▸ **Records to use**:
--

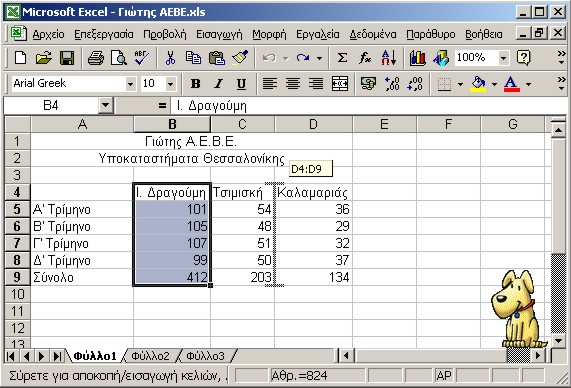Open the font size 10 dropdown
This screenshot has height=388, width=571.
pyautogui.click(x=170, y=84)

--

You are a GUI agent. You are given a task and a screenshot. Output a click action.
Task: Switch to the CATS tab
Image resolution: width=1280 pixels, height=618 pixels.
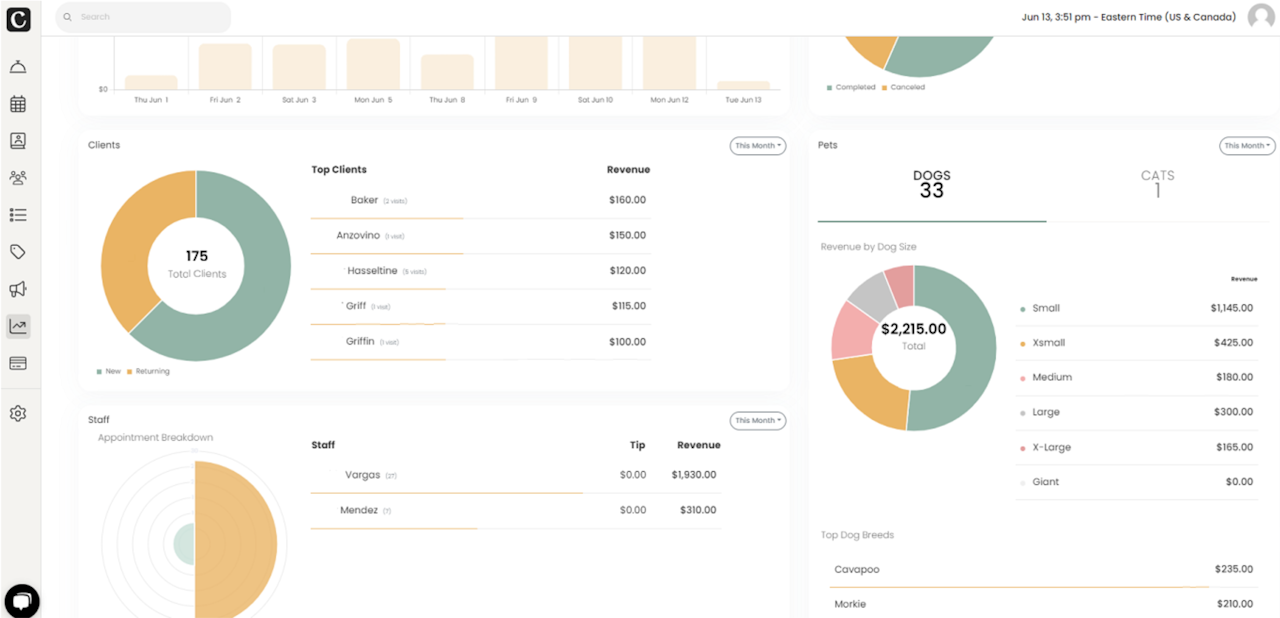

--

▸ **To do**:
Within the data above, the lines from the one with "You are a GUI" to the one with "Image resolution: width=1280" must be repeated exactly; no other line belongs in the answer.

▸ **Exercise output**:
You are a GUI agent. You are given a task and a screenshot. Output a click action.
Task: Switch to the CATS tab
Image resolution: width=1280 pixels, height=618 pixels.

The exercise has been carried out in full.